NASA gets us one step closer to answering the big question of whether life ever existed on the Red Planet.

Charles Cooper Former Executive Editor / News
Charles Cooper was an executive editor at CNET News. He has covered technology and business for more than 25 years, working at CBSNews.com, the Associated Press, Computer & Software News, Computer Shopper, PC Week, and ZDNet.
Charles Cooper
2 min read
Rocks seen by NASA's Opportunity rover and Curiosity rover on two different parts of Mars. NASA/JPL-Caltech/Cornell/MSSS
NASA is reporting that an analysis of a rock powder sample collected by the Curiosity rover suggests that ancient Mars could have supported living microbes.
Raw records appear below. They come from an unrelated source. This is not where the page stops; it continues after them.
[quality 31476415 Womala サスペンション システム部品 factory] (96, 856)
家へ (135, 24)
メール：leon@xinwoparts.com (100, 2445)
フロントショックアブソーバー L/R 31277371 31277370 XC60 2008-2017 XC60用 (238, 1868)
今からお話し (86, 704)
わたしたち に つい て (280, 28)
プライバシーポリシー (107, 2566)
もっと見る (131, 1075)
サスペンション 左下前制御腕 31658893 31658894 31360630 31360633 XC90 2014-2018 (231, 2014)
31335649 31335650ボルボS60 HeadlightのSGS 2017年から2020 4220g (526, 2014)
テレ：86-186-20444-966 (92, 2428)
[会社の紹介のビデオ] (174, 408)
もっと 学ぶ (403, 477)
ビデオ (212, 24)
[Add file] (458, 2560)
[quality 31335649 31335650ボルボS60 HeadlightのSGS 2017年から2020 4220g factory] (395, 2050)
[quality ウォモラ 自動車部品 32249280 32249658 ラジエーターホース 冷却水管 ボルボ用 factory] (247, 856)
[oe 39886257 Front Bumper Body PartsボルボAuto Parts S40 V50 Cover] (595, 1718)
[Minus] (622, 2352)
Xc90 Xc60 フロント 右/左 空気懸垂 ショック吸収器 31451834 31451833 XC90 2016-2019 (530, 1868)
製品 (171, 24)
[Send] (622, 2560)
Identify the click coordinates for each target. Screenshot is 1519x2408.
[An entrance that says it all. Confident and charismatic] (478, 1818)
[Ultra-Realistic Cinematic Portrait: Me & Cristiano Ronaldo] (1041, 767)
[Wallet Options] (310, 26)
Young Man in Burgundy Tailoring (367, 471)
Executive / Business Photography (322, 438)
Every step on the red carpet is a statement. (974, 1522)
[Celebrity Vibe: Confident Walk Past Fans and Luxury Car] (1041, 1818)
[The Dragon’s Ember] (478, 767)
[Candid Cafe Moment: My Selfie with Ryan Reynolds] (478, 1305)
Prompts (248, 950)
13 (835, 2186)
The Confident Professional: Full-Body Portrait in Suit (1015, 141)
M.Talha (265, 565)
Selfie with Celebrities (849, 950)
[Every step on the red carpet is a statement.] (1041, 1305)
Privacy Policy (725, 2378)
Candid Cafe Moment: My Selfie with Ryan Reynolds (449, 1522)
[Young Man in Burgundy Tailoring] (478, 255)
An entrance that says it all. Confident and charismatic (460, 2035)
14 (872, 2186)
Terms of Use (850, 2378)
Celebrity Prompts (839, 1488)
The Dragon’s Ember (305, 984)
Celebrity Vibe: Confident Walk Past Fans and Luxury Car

The sample contained traces of sulfur, nitrogen, hydrogen, oxygen, phosphorus, and carbon -- key chemical ingredients for life.

For astronomers, the news constitutes the latest clue in their pursuit of a scientific holy grail: Answering the big question about whether life ever existed on the Red Planet. Their challenge until now has been to confirm whether the Martian atmosphere could have supported a habitable environment. The preliminary evidence now suggests the answer is yes, with the rock samples pointing to evidence that conditions on Mars were once favorable for life. A couple of particularly intriguing clues: The presence of clay as well as the absence of "abundant salt" point to the likely existence of an ancient environment where there was fresh water, according to NASA.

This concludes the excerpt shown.